Template specialization in non-namespace

Forum

Forum
General C++ Programming
Template specialization in non-namespace

Template specialization in non-namespace scope

Jul 2, 2016 at 11:25am

Hi.

Look at this piece of code. (compiles on MSVC++, doesn't compile on gcc and clang)

#include <iostream>

using namespace std;

template<bool CONDITION, typename THEN, typename ELSE>
struct IF
{
    template<bool C>
    struct selector { using selected = THEN; };

    template<>
    struct selector<false> { using selected = ELSE; };

    using result = typename selector<CONDITION>::selected;
};

It says: "error: explicit specialization of 'selector' in class scope"

Reading around on the internet, it turned out I need to export the struct specialization outside the struct(first question: WHY???)

So I tried:

#include <iostream>

using namespace std;

template<bool CONDITION, typename THEN, typename ELSE>
struct IF
{
     template<bool C>
     struct selector { using selected = THEN; };

//      template<>
//	struct selector<false> { using selected = ELSE; };

     using result = typename selector<CONDITION>::selected;
};

// SPECIALIZATION OUTSIDE THE CLASS!
template<>
struct IF::selector<false> { using selected = ELSE; };

The problem now is that it says I need to specify template arguments for IF, on line

struct IF<...here...>::selector<false> { using selected = ELSE; };

What do I write there?
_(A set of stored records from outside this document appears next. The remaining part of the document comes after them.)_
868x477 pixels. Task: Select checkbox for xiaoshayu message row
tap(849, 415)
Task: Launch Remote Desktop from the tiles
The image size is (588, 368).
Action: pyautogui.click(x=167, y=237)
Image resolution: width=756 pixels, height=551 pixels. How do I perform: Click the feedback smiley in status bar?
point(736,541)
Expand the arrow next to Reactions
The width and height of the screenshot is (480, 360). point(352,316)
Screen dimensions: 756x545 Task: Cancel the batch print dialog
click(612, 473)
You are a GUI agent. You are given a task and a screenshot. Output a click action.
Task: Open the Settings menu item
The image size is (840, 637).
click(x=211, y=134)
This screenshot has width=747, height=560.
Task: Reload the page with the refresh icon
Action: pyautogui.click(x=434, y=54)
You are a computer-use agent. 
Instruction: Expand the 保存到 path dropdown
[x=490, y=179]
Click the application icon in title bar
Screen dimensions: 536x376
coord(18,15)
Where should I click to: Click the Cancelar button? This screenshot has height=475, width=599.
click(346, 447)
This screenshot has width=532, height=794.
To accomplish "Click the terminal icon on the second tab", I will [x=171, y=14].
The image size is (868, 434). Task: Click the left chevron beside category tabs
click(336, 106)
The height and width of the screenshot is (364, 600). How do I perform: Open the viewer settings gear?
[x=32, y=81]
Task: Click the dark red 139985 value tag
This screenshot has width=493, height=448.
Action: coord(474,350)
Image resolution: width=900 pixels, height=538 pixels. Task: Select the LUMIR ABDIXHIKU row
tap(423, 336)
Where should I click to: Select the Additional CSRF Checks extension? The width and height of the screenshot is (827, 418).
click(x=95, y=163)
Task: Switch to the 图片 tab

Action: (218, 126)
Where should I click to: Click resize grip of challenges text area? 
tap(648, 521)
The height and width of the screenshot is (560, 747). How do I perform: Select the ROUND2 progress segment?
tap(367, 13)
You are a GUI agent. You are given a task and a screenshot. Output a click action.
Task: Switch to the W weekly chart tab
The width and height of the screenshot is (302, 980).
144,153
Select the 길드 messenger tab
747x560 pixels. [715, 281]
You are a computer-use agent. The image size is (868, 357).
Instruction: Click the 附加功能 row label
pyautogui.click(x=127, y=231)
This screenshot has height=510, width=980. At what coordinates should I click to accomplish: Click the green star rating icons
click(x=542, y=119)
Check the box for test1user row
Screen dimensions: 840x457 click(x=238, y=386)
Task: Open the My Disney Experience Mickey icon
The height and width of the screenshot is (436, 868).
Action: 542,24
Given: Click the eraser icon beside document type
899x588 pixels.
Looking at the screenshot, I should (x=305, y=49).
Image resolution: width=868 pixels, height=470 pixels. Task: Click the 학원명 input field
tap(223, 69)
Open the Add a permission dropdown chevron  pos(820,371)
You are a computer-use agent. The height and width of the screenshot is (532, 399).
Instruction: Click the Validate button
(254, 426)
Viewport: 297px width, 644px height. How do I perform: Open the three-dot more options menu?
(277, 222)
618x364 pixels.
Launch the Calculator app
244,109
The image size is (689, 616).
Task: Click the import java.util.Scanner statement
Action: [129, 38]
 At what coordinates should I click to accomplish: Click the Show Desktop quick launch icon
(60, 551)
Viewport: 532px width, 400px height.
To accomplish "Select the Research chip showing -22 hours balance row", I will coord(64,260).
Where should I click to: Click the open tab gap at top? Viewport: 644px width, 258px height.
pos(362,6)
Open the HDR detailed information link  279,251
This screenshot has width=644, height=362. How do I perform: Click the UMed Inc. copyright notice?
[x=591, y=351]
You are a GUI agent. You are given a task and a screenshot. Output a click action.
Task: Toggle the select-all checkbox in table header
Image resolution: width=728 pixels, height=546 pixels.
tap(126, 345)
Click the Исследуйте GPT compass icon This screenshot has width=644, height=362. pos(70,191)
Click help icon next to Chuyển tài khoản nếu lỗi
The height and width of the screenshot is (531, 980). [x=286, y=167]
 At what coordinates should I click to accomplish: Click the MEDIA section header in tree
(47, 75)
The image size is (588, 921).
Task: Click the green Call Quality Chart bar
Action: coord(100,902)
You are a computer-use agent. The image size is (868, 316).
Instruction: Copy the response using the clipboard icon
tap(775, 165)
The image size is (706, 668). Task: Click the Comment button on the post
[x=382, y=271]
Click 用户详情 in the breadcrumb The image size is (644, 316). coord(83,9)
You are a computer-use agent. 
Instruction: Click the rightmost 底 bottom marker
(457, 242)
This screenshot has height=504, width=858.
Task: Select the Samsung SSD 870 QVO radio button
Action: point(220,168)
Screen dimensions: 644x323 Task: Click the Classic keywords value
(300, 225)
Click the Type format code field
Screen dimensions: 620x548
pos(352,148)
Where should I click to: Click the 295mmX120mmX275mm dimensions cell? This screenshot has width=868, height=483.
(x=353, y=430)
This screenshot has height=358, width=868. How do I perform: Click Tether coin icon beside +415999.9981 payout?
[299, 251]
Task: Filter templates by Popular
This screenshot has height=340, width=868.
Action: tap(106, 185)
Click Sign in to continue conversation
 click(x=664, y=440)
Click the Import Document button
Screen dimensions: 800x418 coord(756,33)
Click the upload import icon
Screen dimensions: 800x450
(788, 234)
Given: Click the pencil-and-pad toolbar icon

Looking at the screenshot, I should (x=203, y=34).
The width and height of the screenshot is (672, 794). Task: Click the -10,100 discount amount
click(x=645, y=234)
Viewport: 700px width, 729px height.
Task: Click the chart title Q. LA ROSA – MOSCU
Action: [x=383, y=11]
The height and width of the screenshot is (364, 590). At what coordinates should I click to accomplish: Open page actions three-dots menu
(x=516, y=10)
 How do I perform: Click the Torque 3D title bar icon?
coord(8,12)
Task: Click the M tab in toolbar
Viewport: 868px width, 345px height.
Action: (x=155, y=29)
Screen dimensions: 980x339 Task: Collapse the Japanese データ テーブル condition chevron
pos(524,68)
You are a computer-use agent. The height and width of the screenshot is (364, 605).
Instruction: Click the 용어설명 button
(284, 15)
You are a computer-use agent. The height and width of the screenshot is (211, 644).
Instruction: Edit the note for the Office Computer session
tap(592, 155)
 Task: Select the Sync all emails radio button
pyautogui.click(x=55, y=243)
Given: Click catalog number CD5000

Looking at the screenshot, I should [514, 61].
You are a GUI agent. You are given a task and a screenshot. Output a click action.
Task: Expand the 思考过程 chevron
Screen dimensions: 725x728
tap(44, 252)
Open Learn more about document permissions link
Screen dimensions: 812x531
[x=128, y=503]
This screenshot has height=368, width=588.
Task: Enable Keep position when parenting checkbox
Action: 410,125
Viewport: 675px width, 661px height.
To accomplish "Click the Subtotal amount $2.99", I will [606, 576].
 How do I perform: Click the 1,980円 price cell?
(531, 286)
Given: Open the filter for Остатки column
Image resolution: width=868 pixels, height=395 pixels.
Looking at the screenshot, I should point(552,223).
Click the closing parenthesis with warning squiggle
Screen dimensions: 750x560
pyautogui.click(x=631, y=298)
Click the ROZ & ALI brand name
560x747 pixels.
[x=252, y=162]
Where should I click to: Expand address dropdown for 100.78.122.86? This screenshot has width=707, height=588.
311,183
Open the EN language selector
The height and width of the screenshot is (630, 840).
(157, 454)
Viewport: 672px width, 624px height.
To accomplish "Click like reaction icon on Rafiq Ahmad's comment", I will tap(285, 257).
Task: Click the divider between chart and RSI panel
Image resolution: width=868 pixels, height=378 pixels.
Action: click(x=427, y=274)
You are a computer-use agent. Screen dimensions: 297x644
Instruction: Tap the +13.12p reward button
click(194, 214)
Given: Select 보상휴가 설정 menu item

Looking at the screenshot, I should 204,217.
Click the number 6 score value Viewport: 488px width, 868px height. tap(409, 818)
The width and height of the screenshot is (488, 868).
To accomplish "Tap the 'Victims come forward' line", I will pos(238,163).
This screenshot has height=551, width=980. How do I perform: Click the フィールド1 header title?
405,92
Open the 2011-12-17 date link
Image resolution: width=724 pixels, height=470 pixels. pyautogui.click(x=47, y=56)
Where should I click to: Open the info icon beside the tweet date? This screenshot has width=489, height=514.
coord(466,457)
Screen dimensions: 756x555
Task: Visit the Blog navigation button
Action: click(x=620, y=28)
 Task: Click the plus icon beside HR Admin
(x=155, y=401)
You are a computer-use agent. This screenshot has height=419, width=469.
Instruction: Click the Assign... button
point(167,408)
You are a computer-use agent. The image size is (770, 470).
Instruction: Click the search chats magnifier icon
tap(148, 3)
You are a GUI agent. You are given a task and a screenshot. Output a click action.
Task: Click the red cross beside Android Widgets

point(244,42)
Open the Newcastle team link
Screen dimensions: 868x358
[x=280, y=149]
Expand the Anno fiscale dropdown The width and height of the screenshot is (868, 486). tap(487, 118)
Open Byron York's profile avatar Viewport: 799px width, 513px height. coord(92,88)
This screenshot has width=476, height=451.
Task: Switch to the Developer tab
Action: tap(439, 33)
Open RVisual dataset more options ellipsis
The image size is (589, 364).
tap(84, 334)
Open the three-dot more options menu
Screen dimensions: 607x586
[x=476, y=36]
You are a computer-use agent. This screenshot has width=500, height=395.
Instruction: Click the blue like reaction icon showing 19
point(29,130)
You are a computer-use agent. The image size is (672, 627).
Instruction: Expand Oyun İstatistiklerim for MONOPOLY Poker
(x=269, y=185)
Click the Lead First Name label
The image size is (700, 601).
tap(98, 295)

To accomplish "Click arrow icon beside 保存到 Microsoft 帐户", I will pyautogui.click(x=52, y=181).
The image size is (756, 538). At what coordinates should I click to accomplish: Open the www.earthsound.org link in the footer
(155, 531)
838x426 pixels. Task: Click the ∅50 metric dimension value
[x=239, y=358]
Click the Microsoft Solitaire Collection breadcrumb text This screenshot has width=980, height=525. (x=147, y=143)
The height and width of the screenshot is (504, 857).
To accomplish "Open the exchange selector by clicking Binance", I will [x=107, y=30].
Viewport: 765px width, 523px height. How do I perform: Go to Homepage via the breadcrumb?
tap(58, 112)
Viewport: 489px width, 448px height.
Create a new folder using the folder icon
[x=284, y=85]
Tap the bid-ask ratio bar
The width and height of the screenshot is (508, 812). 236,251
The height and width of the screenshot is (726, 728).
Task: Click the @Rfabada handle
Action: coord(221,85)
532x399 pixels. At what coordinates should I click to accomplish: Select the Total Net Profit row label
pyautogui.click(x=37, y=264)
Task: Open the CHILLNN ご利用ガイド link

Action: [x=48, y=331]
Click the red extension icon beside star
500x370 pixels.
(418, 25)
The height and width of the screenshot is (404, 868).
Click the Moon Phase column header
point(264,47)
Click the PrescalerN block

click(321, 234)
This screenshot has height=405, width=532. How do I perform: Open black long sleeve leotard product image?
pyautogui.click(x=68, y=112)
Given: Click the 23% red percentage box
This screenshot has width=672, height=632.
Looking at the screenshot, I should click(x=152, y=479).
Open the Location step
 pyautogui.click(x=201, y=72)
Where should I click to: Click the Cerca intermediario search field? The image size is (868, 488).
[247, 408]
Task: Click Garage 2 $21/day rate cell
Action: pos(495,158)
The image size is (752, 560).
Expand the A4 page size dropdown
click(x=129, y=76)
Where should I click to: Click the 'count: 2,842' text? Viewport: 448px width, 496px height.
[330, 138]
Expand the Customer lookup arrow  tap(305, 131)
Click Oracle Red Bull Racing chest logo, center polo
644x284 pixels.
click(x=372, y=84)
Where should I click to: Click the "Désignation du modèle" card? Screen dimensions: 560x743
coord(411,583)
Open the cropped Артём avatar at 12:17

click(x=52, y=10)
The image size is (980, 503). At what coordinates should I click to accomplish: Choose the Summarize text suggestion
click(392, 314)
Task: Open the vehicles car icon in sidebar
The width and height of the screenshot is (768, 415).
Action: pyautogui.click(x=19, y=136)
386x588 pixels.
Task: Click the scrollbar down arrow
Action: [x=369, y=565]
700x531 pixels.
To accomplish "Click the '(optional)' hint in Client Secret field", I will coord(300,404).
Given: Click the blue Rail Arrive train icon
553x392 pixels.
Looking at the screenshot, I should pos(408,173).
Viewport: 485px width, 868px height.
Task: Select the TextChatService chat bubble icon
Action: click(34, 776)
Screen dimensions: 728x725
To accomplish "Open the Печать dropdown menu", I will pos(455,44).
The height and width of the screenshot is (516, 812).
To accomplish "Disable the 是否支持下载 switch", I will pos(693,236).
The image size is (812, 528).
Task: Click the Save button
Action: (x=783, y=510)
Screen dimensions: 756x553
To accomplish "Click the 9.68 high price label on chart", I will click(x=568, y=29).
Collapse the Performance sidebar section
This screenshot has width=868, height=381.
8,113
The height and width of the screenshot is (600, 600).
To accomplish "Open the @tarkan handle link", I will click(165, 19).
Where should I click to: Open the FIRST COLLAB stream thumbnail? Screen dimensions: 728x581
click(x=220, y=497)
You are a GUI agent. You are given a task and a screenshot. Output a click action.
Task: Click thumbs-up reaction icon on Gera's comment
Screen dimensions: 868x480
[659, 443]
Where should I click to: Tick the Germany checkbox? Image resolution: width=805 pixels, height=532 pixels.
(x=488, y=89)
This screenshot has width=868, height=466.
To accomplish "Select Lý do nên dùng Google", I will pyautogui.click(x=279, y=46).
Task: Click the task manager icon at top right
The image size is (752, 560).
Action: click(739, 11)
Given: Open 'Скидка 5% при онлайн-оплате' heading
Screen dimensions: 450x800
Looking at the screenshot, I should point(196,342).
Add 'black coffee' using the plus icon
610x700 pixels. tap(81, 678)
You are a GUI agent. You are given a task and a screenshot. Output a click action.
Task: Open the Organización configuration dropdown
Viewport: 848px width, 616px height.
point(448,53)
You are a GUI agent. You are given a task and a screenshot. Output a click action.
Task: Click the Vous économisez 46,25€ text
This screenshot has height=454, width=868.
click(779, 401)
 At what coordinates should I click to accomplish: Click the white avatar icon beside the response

How do I go on at this point?

Last edited on Jul 2, 2016 at 12:46pm

Jul 2, 2016 at 2:02pm

JLBorges (13770)

The C++ standard does not allow explicit specialization of a member of a class at class scope.

A canonical work-around to allow what in effect would behave like an explicit specialization inside the class is to use an extra unused template parameter with a default value:

template<bool CONDITION, typename THEN, typename ELSE>
struct IF
{
    template< bool C, typename fake = void >
    struct selector { using selected = THEN; };

    template< typename fake >
    struct selector<false,fake> { using selected = ELSE; };

    using result = typename selector<CONDITION>::selected;
};

Note: The standard library has std::conditional<> http://en.cppreference.com/w/cpp/types/conditional

Jul 2, 2016 at 2:07pm

gedamial (313)

Note: The standard library has std::conditional<>

I know about std::conditional<>, otherwise I couldn't have ever imagined to do something similar ^^

The C++ standard does not allow explicit specialization of a member of a class at class scope.

Seems a pretty strange decision. Who knows... they must have their reasons...

What is stranger is that MSVC++ compiles fine... should I be worried?

Last edited on Jul 2, 2016 at 2:08pm

Jul 2, 2016 at 2:22pm

JLBorges (13770)

> Seems a pretty strange decision. Who knows... they must have their reasons...

See: http://www.cplusplus.com/forum/general/58906/#msg318049

> What is stranger is that MSVC++ compiles fine... should I be worried?

No. For this, the Microsoft compilers are known to be non-conforming.
(Not sure if they fixed it in the recent Update 3.)

Topic archived. No new replies allowed.